All of lore.kernel.org
 help / color / mirror / Atom feed
From: Paolo Bonzini <pbonzini@redhat.com>
To: Roman Kagan <rkagan@virtuozzo.com>,
	kvm@vger.kernel.org, Andrey Smetanin <asmetanin@virtuozzo.com>,
	"Denis V. Lunev" <den@openvz.org>,
	Marcelo Tosatti <mtosatti@redhat.com>
Subject: Re: [PATCH kvm-unit-tests] KVM: x86: add hyperv clock test case
Date: Wed, 3 Feb 2016 17:37:08 +0100	[thread overview]
Message-ID: <56B22CB4.9090404@redhat.com> (raw)
In-Reply-To: <20160128162206.GA29344@rkaganb.sw.ru>



On 28/01/2016 17:22, Roman Kagan wrote:
> On Thu, Jan 28, 2016 at 03:04:58PM +0100, Paolo Bonzini wrote:
>> The test checks the relative precision of the reference TSC page
>> and the time reference counter.
>>
>> Signed-off-by: Paolo Bonzini <pbonzini@redhat.com>
>> ---
>> 	Andrey, the test has a relative error of approximately 3 parts
>> 	per million on my machine.  In other words it drifts by 3
>> 	microseconds every second, which I don't think is acceptable.
>> 	The problem is that virtual_tsc_khz is 2593993 while the actual
>> 	frequency is more like 2594001 kHz.
> 
> Hmm, how come?  I thought virtual_tsc_khz could only diverge from
> tsc_khz on migration.
> 
> [Or maybe I just misunderstand what you mean by "the actual frequency".]

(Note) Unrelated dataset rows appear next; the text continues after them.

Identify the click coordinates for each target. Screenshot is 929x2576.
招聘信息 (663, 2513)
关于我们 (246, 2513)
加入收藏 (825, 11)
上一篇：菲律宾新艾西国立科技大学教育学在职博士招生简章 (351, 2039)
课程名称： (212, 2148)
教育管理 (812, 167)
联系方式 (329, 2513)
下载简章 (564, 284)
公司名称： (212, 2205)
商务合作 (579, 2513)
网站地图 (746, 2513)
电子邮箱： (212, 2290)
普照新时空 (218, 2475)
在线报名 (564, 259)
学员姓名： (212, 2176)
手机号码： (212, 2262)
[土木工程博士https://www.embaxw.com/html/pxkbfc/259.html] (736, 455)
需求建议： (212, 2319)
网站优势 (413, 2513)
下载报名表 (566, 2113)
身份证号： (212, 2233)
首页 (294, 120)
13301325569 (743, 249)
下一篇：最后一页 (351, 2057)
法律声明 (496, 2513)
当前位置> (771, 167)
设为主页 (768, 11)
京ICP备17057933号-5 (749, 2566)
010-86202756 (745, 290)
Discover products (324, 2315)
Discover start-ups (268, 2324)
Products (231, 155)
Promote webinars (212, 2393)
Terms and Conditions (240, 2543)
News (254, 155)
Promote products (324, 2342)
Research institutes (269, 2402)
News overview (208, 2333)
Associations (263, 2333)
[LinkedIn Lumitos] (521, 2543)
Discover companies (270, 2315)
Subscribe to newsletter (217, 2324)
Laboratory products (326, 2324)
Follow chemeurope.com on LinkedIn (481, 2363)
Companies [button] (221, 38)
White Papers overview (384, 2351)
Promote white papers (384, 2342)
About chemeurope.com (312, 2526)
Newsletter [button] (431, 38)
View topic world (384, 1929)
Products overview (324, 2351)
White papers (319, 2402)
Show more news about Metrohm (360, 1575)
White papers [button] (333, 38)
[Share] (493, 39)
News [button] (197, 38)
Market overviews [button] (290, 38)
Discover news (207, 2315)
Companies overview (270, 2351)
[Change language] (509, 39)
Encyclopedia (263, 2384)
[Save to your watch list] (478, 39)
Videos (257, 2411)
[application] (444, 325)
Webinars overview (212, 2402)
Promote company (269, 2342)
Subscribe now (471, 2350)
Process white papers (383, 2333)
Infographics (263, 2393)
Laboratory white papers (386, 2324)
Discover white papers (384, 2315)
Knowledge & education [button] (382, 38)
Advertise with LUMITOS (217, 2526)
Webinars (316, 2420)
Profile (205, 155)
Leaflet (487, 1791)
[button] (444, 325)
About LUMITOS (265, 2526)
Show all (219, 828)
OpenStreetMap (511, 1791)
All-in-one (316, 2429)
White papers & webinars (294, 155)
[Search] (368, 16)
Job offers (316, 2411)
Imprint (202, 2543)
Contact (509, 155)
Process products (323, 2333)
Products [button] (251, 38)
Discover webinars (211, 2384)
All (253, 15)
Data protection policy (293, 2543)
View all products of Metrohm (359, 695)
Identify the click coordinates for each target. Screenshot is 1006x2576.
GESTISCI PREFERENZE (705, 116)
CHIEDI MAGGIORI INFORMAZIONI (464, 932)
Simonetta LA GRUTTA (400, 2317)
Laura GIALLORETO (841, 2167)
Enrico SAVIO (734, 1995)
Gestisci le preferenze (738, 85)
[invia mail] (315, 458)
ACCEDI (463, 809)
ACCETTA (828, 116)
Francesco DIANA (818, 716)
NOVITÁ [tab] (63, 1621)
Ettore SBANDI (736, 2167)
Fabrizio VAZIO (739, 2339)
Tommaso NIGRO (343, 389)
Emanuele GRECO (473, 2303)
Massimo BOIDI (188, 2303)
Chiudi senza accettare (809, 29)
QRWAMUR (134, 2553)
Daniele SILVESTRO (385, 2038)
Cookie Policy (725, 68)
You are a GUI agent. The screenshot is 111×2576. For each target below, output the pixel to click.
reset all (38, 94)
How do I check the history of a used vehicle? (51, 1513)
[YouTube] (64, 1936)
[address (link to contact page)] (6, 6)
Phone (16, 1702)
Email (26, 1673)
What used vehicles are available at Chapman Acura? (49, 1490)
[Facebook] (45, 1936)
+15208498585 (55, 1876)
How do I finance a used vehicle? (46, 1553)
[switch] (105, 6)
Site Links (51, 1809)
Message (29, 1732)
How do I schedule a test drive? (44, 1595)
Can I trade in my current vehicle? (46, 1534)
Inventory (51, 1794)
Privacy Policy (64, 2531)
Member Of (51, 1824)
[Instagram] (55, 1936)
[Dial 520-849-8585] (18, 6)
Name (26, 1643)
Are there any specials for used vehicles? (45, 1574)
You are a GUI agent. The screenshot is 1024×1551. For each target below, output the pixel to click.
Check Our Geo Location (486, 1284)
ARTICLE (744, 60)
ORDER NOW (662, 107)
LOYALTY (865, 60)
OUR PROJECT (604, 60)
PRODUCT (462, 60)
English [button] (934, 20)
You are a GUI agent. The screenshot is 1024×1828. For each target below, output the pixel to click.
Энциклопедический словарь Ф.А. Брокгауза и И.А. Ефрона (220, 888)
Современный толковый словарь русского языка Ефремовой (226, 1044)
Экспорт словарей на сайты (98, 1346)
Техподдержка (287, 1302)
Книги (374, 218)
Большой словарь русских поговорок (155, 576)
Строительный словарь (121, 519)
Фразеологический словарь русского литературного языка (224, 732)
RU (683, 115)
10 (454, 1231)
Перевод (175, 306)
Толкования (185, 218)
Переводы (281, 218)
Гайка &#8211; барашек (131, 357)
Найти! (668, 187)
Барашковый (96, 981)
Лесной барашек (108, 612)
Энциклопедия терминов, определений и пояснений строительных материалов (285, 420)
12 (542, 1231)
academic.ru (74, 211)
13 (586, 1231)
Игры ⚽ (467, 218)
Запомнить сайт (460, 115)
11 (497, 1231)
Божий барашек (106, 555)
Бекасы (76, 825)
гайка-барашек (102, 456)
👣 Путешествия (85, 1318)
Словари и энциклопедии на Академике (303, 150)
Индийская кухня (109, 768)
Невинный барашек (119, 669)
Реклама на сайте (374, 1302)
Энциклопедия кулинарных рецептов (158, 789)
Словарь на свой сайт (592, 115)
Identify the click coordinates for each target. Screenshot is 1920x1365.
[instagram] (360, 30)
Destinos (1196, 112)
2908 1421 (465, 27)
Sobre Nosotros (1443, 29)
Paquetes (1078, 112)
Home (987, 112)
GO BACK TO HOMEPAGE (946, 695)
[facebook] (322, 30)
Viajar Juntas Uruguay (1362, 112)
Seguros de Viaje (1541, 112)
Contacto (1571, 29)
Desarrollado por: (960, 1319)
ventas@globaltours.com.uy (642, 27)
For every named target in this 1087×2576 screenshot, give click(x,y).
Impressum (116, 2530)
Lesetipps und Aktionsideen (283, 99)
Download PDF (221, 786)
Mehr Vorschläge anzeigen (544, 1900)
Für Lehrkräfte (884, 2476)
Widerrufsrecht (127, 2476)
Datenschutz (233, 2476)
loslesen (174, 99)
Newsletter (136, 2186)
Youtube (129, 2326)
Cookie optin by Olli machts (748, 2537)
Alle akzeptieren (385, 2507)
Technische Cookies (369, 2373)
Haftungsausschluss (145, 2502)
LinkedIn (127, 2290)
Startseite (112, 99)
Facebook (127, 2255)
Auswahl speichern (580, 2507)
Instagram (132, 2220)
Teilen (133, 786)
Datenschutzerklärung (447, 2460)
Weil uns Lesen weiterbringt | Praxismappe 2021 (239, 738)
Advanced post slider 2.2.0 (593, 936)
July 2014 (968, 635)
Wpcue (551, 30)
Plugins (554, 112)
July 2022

Talking to Marcelo helped me understanding it. :)

The issue is that the TSC kHz is not the correct value to use for the  
the TSC page.  Instead, we want to pass to the guest a scale value 
corresponding to the kernel's timekeeping multiplier.  This is what 
both kvmclock and the time reference counter use.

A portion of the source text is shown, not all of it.